WHERE AgentId LIKE '%research%'
GROUP BY AgentId
ORDER BY AVG(InvocationLatency) DESC
Logs Insights (full regex, for span-level data):
fields @timestamp, @message
| filter @message like /(?i)tool.*error/
| parse @message '"session.id":"*"' as session_id
| stats count() by bin(5m)
Putting It All Together

The observability flow for your multi-agent system:
-
Instrument: AgentCore Runtime and Gateway are automatic. Add the ADOT Lambda layer to your tools. Add
extract(headers)+ ADOT Collector to your MCP server and EKS subagent. -
Propagate: Every call passes
X-Amzn-Trace-Id. X-Ray assembles the tree. -
Debug individual requests: Open a trace in X-Ray to see exactly which span failed, which was slow, which consumed the most tokens.
-
Monitor aggregate patterns: Use the GenAI Observability page for out-of-the-box views, or build custom dashboards with Metric Math and Logs Insights for business-specific questions.
-
Optimize: Identify expensive model usage (Sonnet where Haiku suffices), slow tools, error-prone services, and power users driving cost.

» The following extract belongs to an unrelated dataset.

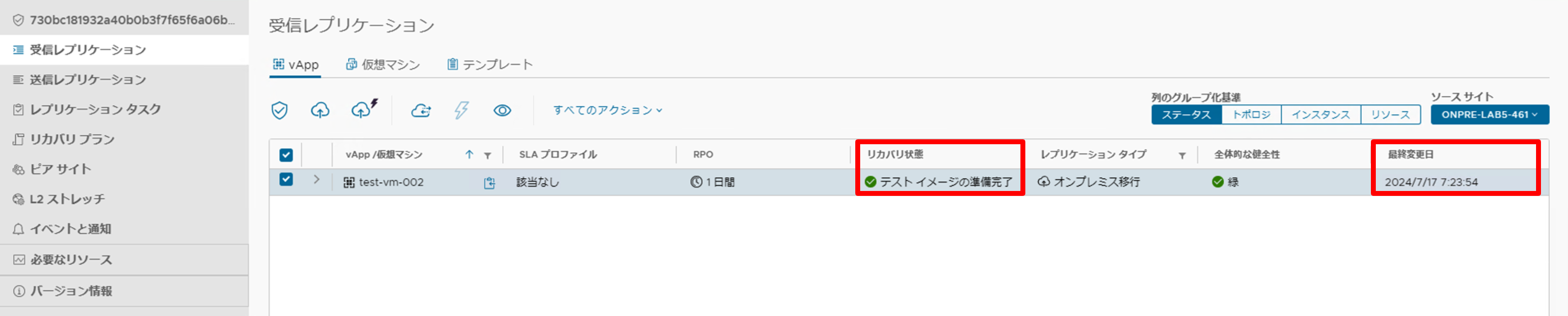Go to リカバリ プラン in sidebar

coord(72,140)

The effort required scales with how much of your system is outside the managed AgentCore boundary. If everything runs on AgentCore Runtime + Gateway + Lambda, you get full observability with near-zero instrumentation. The more you run externally, the more ADOT setup you own.
⚠️ Note: As of February 2026, the legacy X-Ray SDK and Daemon entered maintenance mode. AWS recommends ADOT + OpenTelemetry for all new instrumentation. Don’t use aws-xray-sdk in new projects.